Numericity




Boulevard de la Mort (Death proof)

Muscle cars

En regardant le film de Quentin Tarantino, Boulevard de la Mort, et en faisant ici abstraction des qualités de sa dernière oeuvre, on peut remarquer cet amour des automobiles, pas n’importe lequel, celui de ces voitures américaines conçues autant pour les performances mécaniques que pour le style : les Muscle Cars.

Ces voitures larges, imposantes, aux designs agressifs et imposants, dont le cliché veut qu’elles traversent moteur hurlant les grandes étendues désertiques de la route 66.

Ces voitures, objets de fantasmes et de frime : vastes aérations, bandes noires ou rouges, jantes clinquantes sans oublier le bruit, une mélodie pour les connaisseurs. Ces bolides ne sont pas faits pour se rendre quelque part, ils sont faits pour rouler n’importe où et surtout nul part. Conduire dans le seul but d’atteindre l’émoi du conducteur, devenu pilote pour son éclair chevauchée sauvage.
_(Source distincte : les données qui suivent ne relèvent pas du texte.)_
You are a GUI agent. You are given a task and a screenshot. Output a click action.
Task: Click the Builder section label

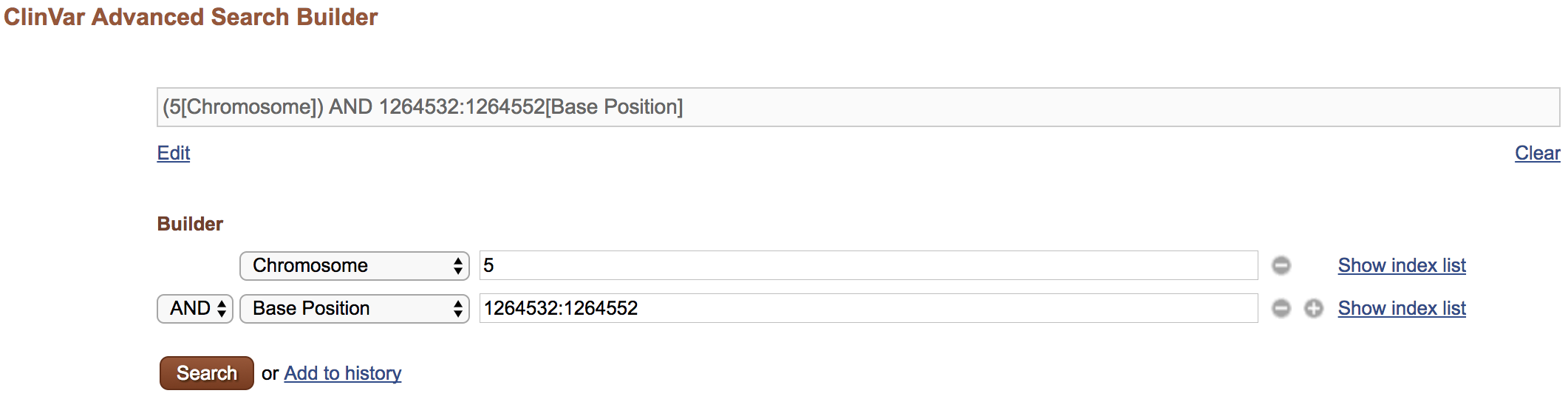(x=190, y=224)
C’est en regardant ce film que m’est revenu de manière inattendue une expérience vidéo ludique. Elle est d’autant plus surprenante qu’elle prend place dans le jeu Gran Turismo 2 sur PlayStation. En effet, le jeu propose, avec une lointaine allure de RPG (Role Playing Game ou jeu de rôle) de remporter des permis comme autant de passages de niveau puis d’acquérir comme armes des voitures afin de remporter des victoires sur des circuits, comme des quêtes menant à des récompenses variées. Mais une fois réussit le jeu, il ne me restait plus rien à accomplir. Ainsi, la quête de puissance, où mon attention était absorbée par les caractéristiques techniques et quelques possibilités de custom (pourtant peu nombreuses par rapport aux jeux actuels) s’estompe. Je me mis à regarder les voitures et plus précisément le quartier américain (quartier sud) que j’évitais plutôt jusqu’alors, tant il était facile de gagner avec les surpuissantes voitures quatre roues motrices des grands garages nippons.

Pourtant insatiable d’expériences, je basculais progressivement dans un nouvel univers allant de pair avec une nouvelle recherche. Ici, la voiture n’est plus un moyen, mais une fin. J’appréciais les styles, comparais les puissances d’origine, regardais les années de fabrication. Enfin, je délaissais les voitures aux couleurs criardes et aux aplats de sponsors ostentatoires pour me focaliser sur les lignes tantôt profilées tantôt agressives mais toujours d’une conception inimitable. Plus charismatiques les unes que les autres et parce que je ne savais plus quoi faire des crédits qui s’accumulaient, je tombais soudain dans l’envie de collection, où je me réjouissais de posséder ces fameuses et opulentes Muscle Cars, non plus simples voitures mais rares millésimes. Je m’enorgueillissais de posséder ces légendes dont les noms évoquent même aux novices des sensations viscérales : Corvette 427 Stingray’69, Plymouth Muscle Car, Shelby G.T. 350’66, Dodge Charger’71, Ford Mercury Cougar’67 Xr-7 etc...

Sur les circuits, j’apprenais à dompter les capricieuses. J’apprenais à les connaître, à jouer avec précaution des commandes pour mieux sortir à fond d’un virage sans survirer ou à actionner la vue miroir afin de contempler un capot sous lequel se dissimulait une virtuelle machinerie en action. Qu’importait la victoire, qu’importait de terminer dans le haut du classement, le plaisir était ailleurs, au point de le prendre sur les circuits de tests, de m’étonner et de comparer les performances de voitures d’une quarantaine d’années aujourd’hui, sur l’ovale, le 400 ou 1000 mètres.

J’aimais entendre (avec une imagination certaine pour l’époque) l’orfèvrerie mécanique cracher par ses cylindres chaque explosion, entretenir avec la route un rapport de force, la vaincre, la dévorer.